[Date Prev]
| [Thread Prev]
| [Thread Next]
| [Date Next]
--
[Date Index]
| [Thread Index]
What is Data?
- From: "Costello, Roger L." <costello@mitre.org>
- To: "'xml-dev@lists.xml.org'" <xml-dev@lists.xml.org>
- Date: Mon, 31 Aug 2009 08:23:38 -0400
Hi Folks,
Below is a definition of data, based on our recent discussions. I ask for your comments on these aspects:
1. Is the definition factually correct?
2. Is it general? Are there any hidden assumptions
that restricts the generality of the definition?
3. Is it complete? Is there anything else you would
add to the definition?
4. Is it clear and easy to understand?
/Roger
xxxxxxxxxxxxxxxxxxxxxxxxxxxxxxxxx
What is Data?
xxxxxxxxxxxxxxxxxxxxxxxxxxxxxxxxx
When you represent an entity, you've created data.
When you represent an attribute of an entity, you've created data.
When you represent a relationship of an entity, you've created data.
EXAMPLE
There is a fellow over there; here's some data about him:
John Smith
Six feet tall
Father of Mary
"John Smith" represents an entity (the fellow over there).

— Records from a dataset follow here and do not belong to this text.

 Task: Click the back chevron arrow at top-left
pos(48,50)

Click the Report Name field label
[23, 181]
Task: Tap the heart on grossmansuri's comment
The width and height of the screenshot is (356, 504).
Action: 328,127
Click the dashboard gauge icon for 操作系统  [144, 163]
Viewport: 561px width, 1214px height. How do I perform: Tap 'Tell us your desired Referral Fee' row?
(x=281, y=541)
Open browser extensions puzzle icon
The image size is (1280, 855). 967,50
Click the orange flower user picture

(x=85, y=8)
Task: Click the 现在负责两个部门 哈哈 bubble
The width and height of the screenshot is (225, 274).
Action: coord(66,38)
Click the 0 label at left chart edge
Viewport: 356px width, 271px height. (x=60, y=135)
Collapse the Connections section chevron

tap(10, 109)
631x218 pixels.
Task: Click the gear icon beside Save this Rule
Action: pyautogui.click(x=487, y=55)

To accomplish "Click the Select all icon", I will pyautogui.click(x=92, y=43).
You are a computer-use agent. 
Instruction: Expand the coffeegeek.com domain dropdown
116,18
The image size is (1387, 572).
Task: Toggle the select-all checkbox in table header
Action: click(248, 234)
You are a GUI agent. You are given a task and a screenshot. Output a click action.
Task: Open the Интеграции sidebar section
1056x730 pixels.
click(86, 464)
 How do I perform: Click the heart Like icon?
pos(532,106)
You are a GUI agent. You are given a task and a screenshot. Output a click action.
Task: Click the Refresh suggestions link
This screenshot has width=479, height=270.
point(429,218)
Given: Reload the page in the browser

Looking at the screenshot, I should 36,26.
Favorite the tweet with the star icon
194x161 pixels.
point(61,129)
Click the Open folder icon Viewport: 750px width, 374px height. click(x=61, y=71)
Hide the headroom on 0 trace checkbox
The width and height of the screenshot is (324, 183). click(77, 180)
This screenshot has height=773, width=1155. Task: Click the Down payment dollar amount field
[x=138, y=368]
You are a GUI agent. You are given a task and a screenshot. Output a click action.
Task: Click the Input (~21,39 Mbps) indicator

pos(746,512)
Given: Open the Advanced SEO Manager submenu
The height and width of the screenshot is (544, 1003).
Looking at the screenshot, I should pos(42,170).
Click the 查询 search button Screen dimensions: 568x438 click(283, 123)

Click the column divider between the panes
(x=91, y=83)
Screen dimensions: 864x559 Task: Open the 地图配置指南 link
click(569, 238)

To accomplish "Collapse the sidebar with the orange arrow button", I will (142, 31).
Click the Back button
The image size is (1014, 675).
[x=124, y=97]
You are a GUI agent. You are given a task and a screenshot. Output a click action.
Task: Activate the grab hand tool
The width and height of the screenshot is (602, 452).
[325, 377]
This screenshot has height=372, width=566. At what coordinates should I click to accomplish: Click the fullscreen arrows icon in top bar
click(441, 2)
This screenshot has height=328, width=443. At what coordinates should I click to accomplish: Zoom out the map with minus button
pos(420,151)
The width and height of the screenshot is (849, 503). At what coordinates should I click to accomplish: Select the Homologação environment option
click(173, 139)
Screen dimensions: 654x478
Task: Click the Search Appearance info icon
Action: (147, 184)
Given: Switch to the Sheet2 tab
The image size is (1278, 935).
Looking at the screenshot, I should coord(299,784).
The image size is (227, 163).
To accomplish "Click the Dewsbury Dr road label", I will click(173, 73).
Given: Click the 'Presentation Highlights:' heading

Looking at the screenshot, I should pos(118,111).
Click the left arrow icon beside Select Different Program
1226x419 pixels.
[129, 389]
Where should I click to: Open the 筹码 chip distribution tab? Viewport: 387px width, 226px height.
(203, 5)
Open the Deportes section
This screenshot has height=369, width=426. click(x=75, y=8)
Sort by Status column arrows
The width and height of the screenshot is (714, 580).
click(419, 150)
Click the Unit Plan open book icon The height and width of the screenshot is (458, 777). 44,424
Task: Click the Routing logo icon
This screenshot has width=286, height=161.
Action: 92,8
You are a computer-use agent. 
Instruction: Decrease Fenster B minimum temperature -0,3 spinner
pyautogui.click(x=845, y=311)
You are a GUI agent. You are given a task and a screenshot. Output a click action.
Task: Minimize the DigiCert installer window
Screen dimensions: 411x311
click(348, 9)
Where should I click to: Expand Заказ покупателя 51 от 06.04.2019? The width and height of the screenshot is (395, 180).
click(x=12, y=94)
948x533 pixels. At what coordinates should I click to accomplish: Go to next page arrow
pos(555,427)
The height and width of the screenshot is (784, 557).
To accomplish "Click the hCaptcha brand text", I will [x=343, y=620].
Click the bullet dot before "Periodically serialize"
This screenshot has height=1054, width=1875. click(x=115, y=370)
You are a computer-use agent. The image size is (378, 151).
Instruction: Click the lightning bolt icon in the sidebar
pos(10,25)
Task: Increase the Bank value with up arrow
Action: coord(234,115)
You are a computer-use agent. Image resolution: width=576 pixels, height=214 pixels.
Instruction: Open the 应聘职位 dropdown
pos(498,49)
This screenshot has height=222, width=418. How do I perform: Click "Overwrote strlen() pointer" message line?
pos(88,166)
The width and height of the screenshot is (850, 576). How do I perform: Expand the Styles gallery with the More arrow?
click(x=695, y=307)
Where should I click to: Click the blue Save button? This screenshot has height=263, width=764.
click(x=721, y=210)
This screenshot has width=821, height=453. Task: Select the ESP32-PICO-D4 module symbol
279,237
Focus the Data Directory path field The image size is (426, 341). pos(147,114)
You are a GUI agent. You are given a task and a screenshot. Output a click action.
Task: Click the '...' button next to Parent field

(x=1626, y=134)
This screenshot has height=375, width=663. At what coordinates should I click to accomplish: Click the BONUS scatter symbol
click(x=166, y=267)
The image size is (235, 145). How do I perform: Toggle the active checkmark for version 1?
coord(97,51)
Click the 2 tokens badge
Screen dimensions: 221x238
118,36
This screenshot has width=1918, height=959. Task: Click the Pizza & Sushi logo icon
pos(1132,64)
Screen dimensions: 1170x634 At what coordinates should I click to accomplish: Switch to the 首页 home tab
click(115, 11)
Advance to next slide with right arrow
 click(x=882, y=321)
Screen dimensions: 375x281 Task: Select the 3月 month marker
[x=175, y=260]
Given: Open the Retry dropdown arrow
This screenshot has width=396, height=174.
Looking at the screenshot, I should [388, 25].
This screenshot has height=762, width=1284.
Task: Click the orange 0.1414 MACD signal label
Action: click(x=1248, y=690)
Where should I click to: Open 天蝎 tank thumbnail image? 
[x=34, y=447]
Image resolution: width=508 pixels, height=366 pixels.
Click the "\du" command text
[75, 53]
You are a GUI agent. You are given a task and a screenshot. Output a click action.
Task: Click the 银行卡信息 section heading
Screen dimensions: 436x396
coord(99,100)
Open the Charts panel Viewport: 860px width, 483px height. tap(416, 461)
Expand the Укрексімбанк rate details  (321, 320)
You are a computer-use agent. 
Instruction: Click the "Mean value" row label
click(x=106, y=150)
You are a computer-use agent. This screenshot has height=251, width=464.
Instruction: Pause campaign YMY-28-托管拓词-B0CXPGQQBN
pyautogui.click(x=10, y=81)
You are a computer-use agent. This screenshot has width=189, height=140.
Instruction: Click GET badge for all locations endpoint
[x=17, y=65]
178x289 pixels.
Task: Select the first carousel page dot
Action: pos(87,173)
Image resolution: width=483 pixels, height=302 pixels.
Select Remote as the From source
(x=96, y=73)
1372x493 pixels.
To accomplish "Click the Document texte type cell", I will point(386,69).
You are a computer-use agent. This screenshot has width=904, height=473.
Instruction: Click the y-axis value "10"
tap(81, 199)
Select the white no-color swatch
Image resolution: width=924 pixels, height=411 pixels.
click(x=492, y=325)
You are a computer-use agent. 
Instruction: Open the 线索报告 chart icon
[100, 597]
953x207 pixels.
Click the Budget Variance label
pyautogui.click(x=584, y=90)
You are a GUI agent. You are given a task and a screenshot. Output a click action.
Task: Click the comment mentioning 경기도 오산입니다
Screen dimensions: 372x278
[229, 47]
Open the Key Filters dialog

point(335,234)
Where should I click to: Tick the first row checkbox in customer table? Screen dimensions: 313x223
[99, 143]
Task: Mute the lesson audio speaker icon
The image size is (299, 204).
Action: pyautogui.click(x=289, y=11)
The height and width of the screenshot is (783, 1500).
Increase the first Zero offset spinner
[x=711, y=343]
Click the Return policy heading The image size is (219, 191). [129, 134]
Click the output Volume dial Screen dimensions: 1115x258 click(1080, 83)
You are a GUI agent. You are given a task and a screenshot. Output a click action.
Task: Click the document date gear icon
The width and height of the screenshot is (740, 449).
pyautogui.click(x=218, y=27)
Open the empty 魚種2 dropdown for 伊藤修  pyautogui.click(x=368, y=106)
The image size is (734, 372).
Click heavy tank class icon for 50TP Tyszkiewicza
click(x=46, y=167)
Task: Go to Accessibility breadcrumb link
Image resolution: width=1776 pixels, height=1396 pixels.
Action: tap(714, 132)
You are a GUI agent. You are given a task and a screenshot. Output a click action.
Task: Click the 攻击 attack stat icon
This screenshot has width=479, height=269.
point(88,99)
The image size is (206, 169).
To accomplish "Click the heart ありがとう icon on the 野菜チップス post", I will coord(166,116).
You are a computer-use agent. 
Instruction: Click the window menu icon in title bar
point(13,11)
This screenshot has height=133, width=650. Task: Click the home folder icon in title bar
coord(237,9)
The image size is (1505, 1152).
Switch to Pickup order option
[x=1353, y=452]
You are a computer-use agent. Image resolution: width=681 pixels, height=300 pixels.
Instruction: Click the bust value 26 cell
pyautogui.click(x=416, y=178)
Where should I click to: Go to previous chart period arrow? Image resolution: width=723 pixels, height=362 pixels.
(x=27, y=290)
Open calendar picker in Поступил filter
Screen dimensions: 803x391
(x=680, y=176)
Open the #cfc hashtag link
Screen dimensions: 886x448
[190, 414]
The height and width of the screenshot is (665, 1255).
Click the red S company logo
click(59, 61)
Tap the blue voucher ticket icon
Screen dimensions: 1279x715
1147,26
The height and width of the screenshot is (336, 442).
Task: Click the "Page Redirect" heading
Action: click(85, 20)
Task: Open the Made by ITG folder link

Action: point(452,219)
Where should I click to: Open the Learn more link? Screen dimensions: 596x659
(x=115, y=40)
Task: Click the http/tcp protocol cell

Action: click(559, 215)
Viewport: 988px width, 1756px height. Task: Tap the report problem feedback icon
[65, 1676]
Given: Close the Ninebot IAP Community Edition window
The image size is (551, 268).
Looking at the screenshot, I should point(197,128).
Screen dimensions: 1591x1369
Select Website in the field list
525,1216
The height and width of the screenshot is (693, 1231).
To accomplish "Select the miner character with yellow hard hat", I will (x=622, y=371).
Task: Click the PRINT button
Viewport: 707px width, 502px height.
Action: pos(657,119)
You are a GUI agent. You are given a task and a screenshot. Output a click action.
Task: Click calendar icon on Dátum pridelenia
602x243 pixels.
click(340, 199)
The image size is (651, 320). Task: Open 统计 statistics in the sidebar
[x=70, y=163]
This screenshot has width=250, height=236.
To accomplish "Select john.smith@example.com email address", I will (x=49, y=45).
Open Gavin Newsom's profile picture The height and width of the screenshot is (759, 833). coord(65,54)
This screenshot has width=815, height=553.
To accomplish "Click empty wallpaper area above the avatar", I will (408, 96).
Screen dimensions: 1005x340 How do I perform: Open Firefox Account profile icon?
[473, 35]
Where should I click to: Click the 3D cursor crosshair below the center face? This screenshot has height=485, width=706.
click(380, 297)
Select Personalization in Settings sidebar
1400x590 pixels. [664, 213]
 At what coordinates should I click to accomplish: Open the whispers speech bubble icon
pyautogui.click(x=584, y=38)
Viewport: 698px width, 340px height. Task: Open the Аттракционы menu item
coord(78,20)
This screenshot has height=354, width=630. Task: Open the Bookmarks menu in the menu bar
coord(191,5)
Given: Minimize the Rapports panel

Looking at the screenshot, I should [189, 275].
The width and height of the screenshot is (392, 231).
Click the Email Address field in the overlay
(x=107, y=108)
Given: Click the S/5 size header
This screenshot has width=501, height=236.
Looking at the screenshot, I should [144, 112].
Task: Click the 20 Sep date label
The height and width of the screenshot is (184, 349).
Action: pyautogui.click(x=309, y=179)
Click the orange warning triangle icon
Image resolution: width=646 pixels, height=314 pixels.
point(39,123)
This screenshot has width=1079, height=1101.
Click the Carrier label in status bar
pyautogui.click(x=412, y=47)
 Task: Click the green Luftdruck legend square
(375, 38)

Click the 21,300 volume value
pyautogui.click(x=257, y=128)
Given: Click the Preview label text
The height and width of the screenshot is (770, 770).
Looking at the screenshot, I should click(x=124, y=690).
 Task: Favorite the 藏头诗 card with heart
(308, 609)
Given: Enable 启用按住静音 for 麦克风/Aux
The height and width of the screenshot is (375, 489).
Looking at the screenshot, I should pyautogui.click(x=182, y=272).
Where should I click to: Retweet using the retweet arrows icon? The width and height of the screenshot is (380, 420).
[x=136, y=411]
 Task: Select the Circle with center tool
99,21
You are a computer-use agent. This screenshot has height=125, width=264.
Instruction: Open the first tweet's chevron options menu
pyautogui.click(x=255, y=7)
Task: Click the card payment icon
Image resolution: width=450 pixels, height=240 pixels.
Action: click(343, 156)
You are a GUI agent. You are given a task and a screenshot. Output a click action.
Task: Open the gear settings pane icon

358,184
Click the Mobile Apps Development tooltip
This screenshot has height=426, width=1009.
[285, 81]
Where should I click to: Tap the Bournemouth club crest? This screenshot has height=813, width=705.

Specifically, it represents the entity by his name.
"Six feet tall" represents an attribute of the entity.
"Father of" represents a relationship between the entity and another entity (Mary).
A SUCCINCT DEFINITION
Data represents entities, attributes, and relationships.
Every piece of data can be categorized as either a representation of an entity, attribute, or relationship.
Entities, attributes, and relationships are intrinsic (innate, inseparable) parts of data, just as iron and carbon are intrinsic parts of steel.
A representation of a relationship is not more important than a representation of an entity or attribute, i.e. links are not more important than the entities they relate.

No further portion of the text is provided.